**ASSIGNMENT**
Given the records underneath, please repeat exactly the lines from the line with "You are a computer-use" through the line with "Given: Sort results by Size column header", passing over any picture.

Segment Start: INPUT

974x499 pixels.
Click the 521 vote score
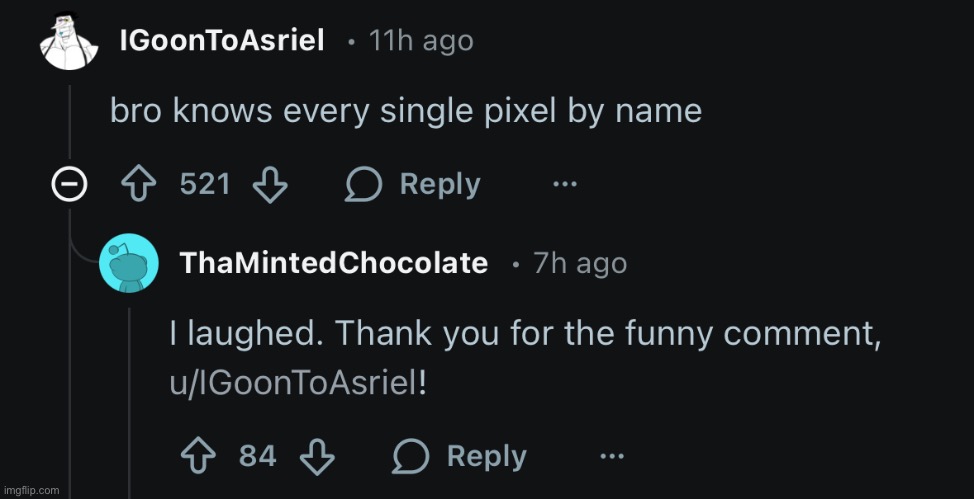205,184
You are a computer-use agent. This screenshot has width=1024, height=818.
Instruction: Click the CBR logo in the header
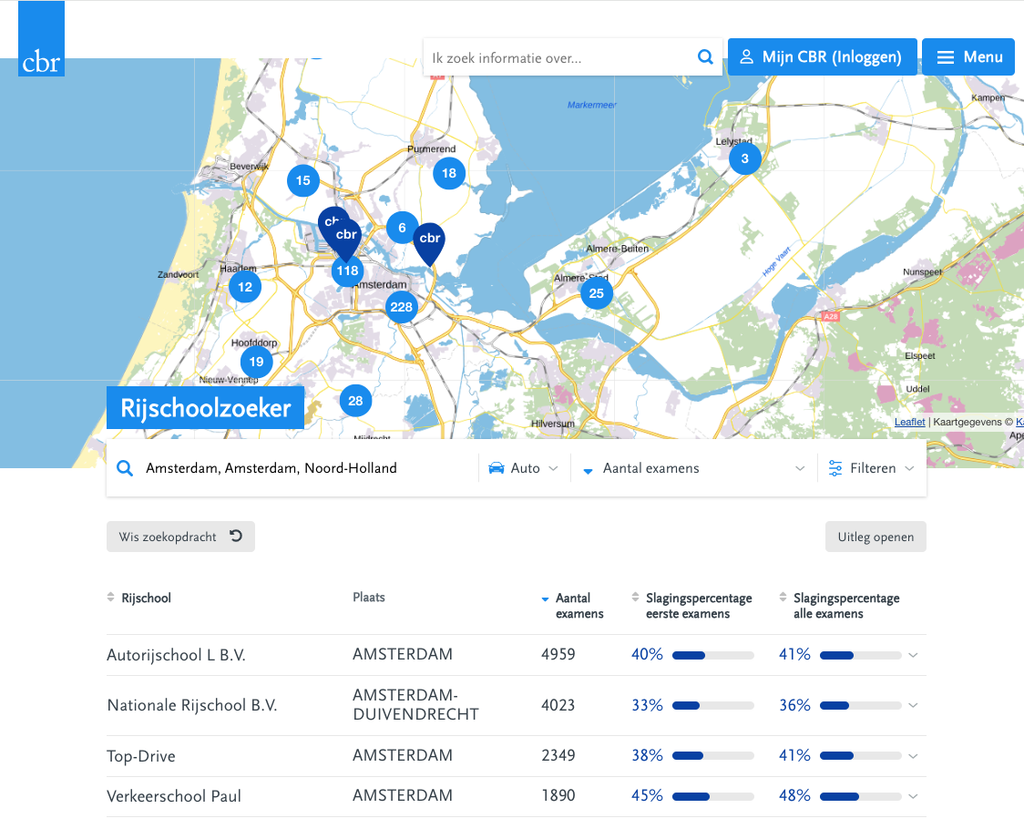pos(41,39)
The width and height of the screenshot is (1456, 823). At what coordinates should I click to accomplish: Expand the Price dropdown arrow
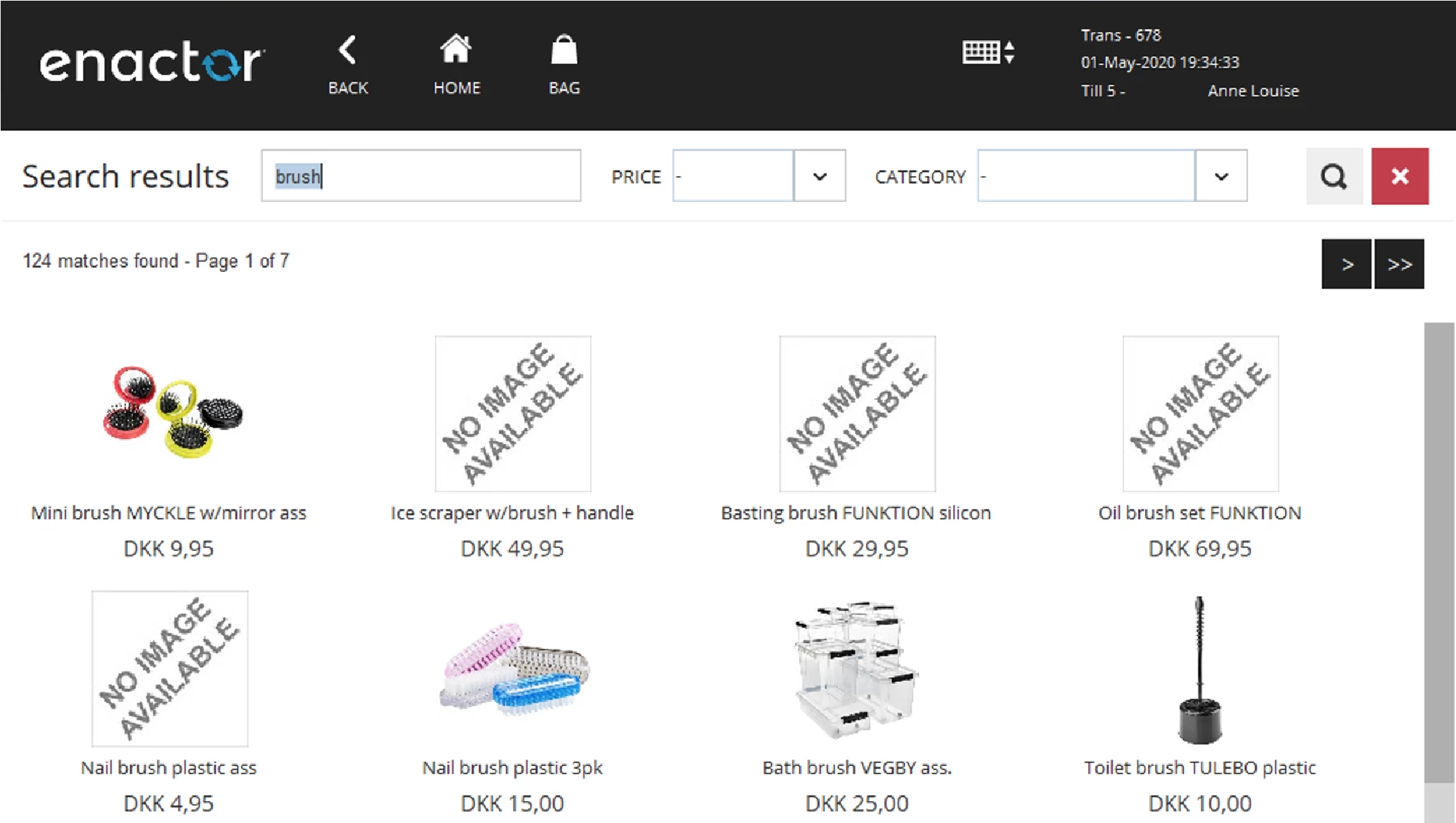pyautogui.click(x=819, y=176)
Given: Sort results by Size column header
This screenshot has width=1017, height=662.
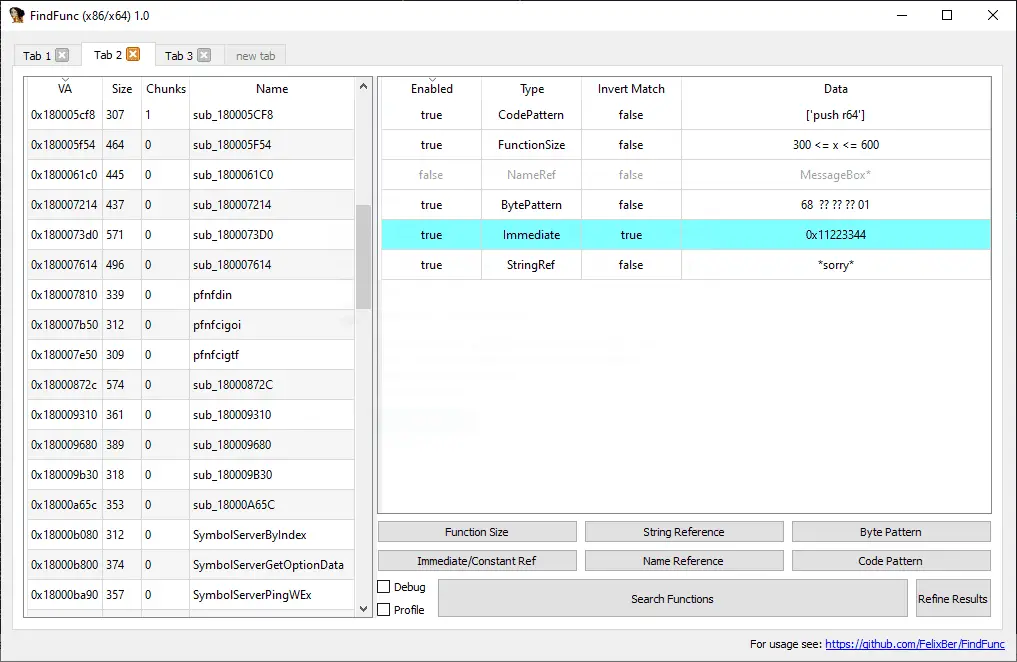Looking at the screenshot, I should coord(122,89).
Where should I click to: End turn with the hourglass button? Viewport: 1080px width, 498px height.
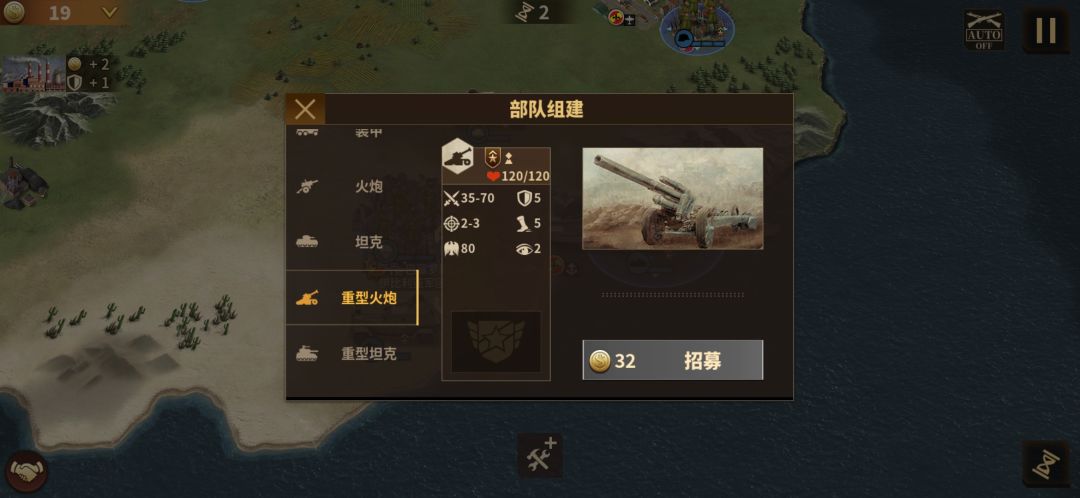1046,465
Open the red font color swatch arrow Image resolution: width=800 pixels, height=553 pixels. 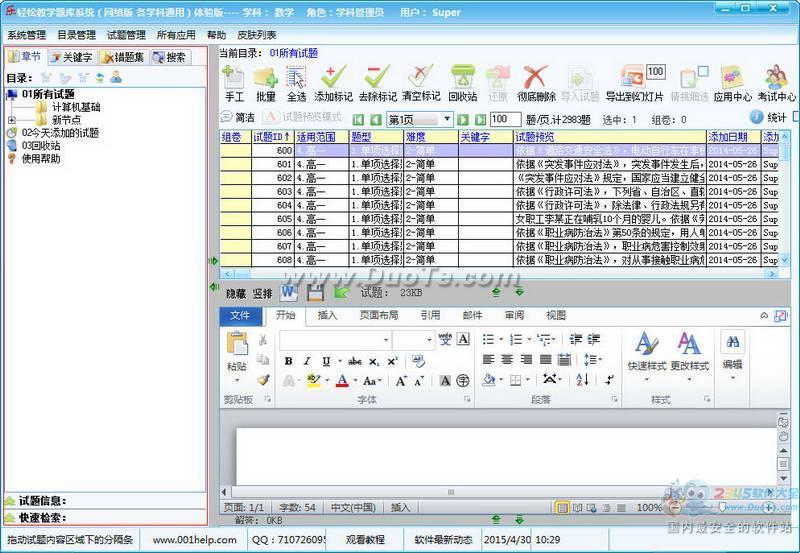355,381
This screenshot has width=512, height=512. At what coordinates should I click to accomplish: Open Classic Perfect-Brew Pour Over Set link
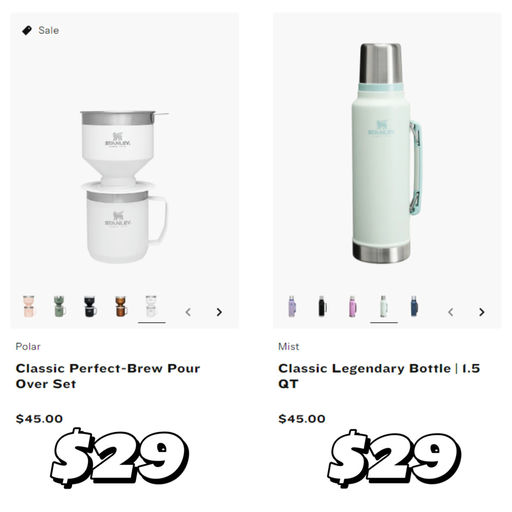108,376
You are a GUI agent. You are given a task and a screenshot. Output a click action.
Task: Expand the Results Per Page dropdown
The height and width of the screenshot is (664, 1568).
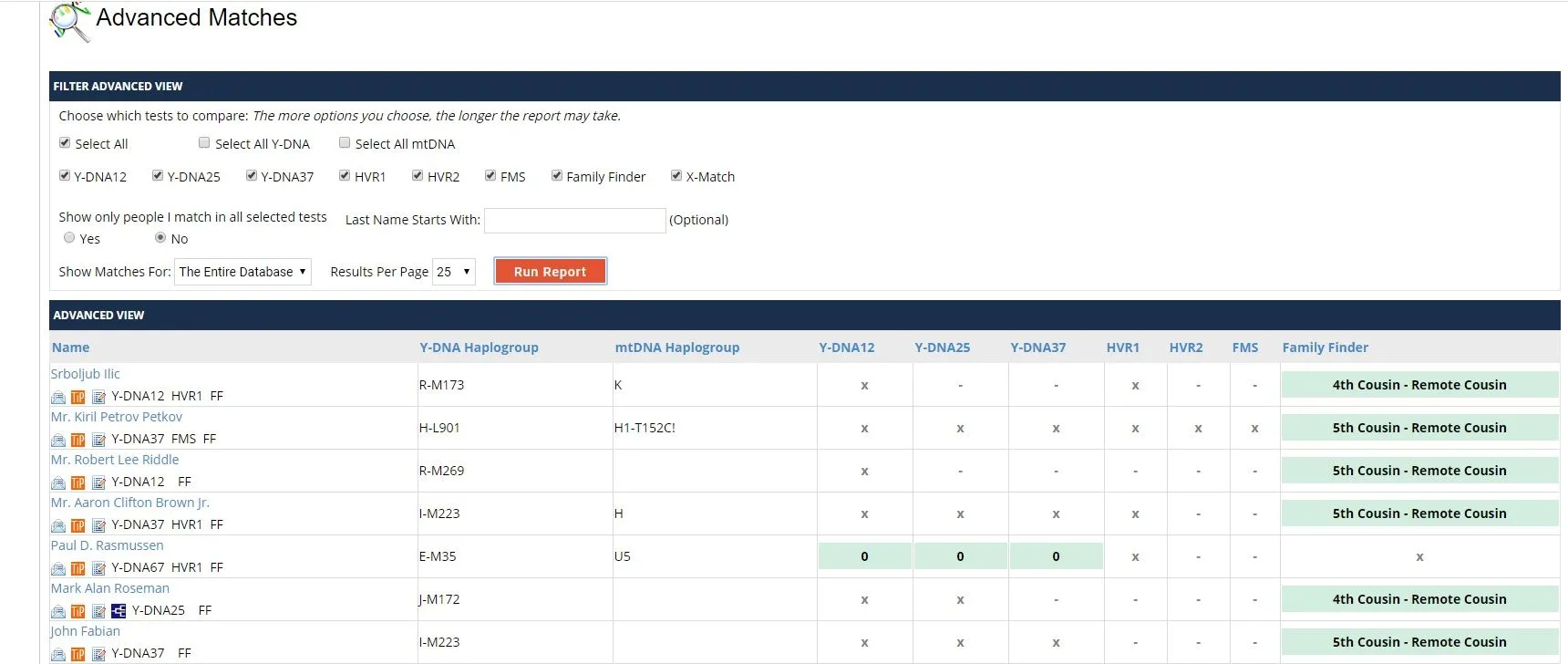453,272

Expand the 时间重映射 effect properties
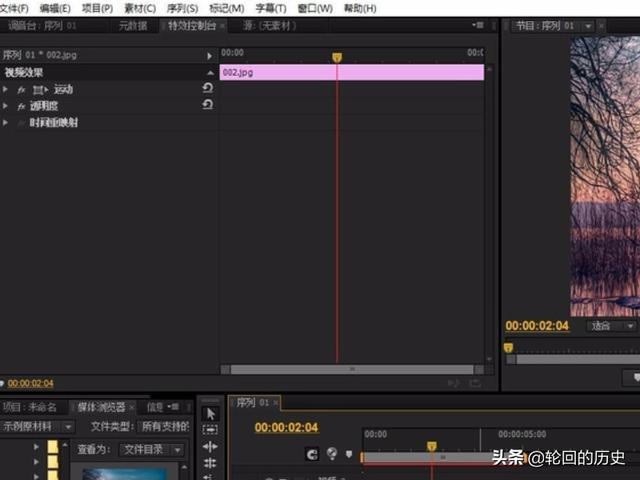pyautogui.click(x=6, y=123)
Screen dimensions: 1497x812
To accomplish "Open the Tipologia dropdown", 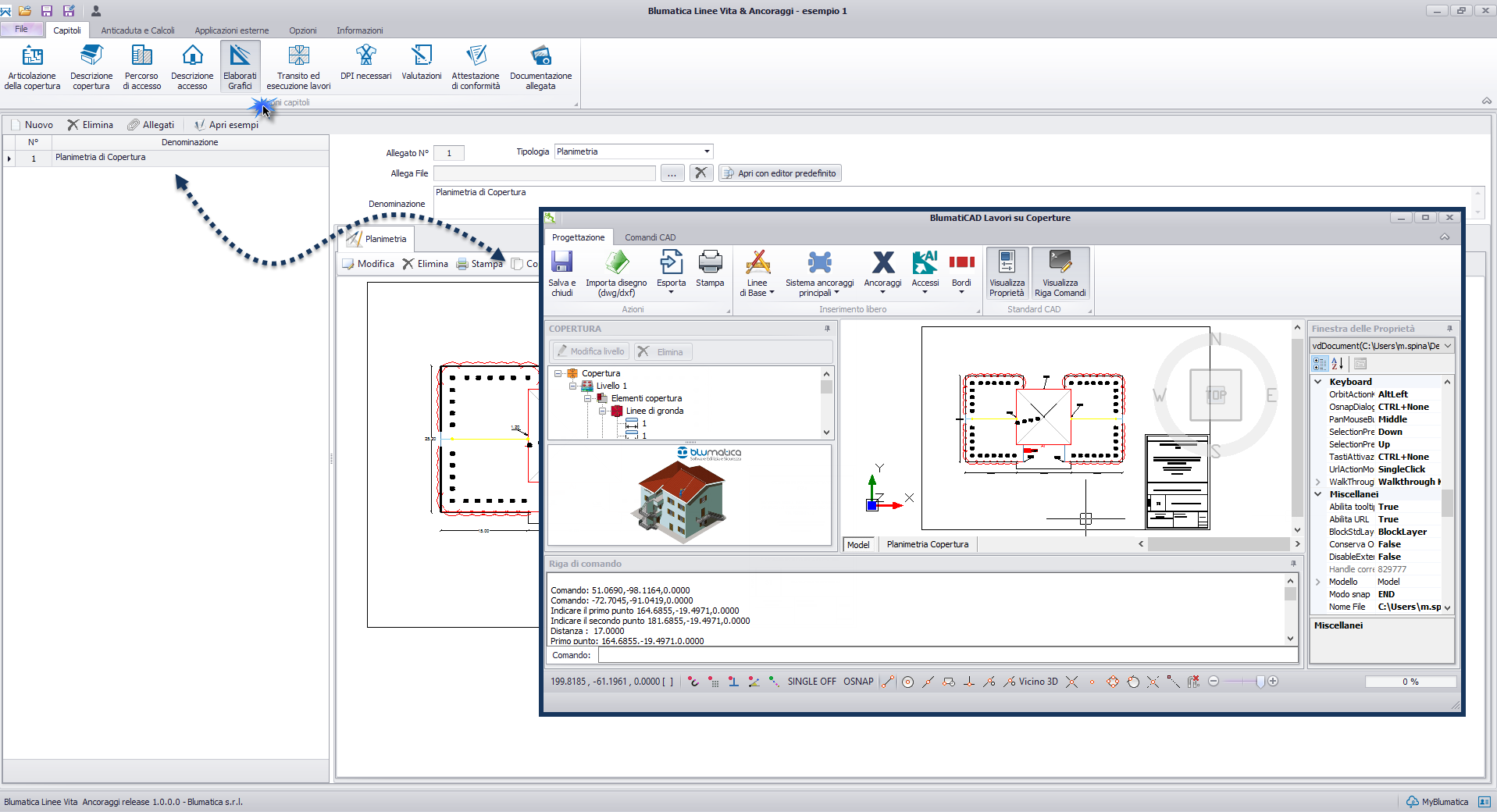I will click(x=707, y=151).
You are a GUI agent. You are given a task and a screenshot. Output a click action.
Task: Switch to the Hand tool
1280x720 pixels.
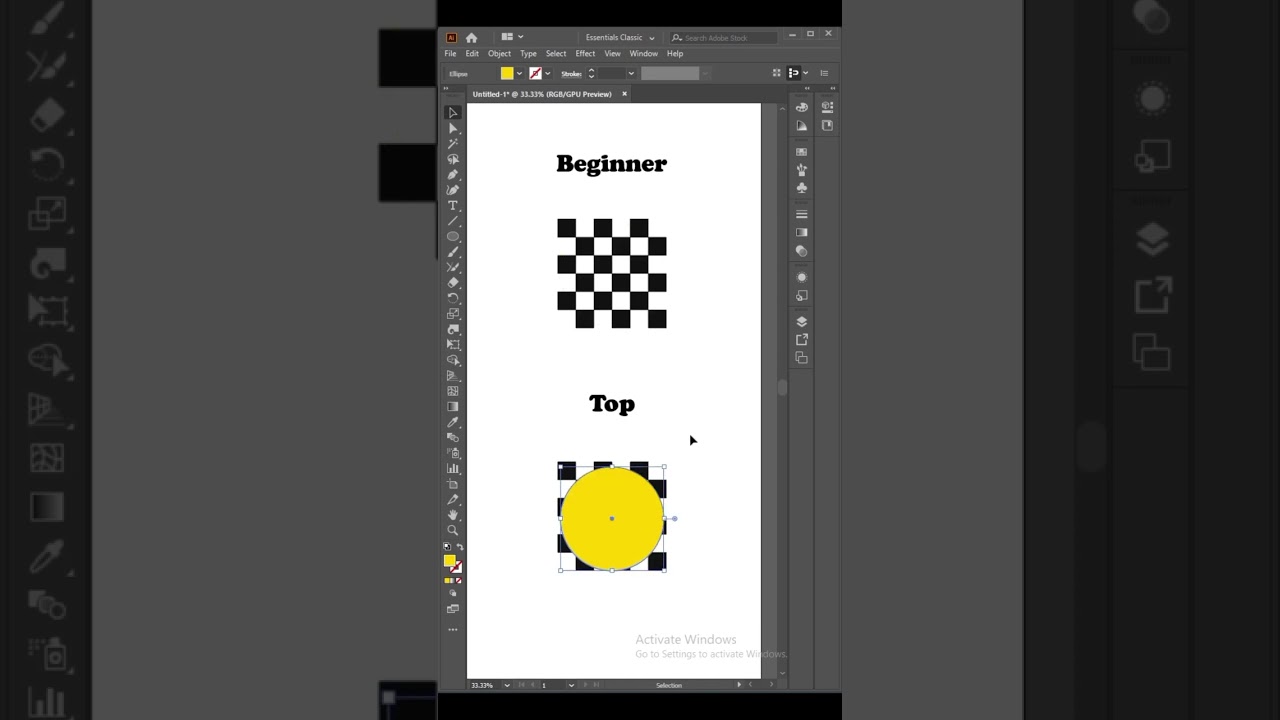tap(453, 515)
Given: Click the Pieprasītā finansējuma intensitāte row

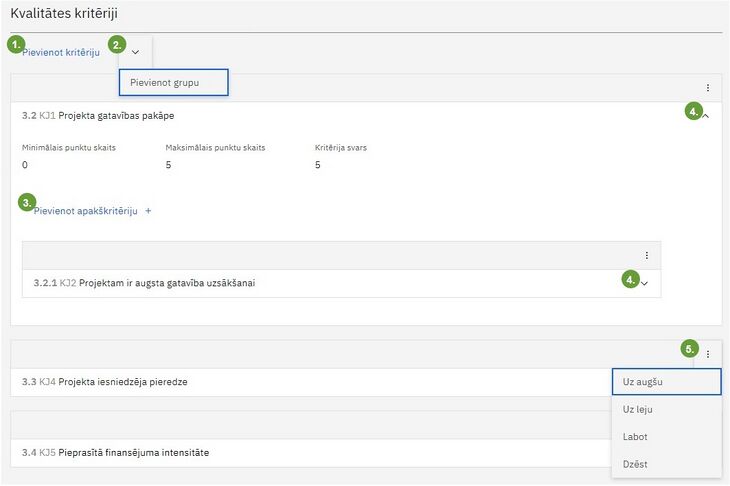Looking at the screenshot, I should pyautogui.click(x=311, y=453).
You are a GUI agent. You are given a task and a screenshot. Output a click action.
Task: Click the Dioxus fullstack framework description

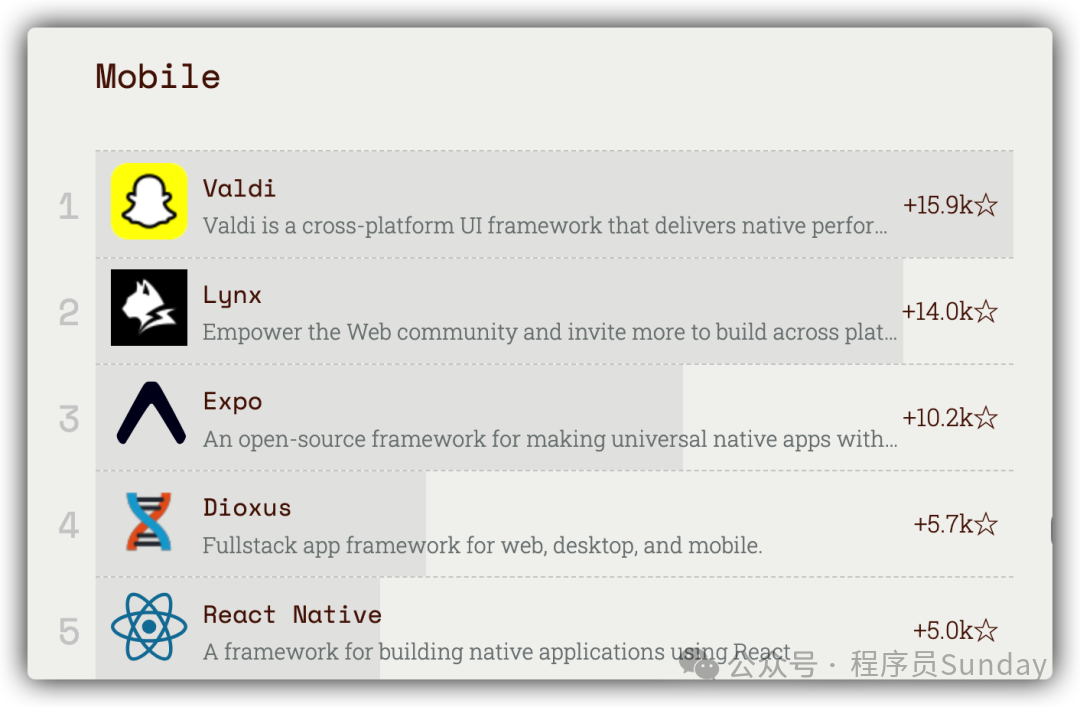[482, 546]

Segment End: INPUT

**ANSWER BOX**
You are a computer-use agent. This screenshot has width=1024, height=818.
Instruction: Click the CBR logo in the header
pos(41,39)
The width and height of the screenshot is (1456, 823). At what coordinates should I click to accomplish: Expand the Price dropdown arrow
pyautogui.click(x=819, y=176)
Given: Sort results by Size column header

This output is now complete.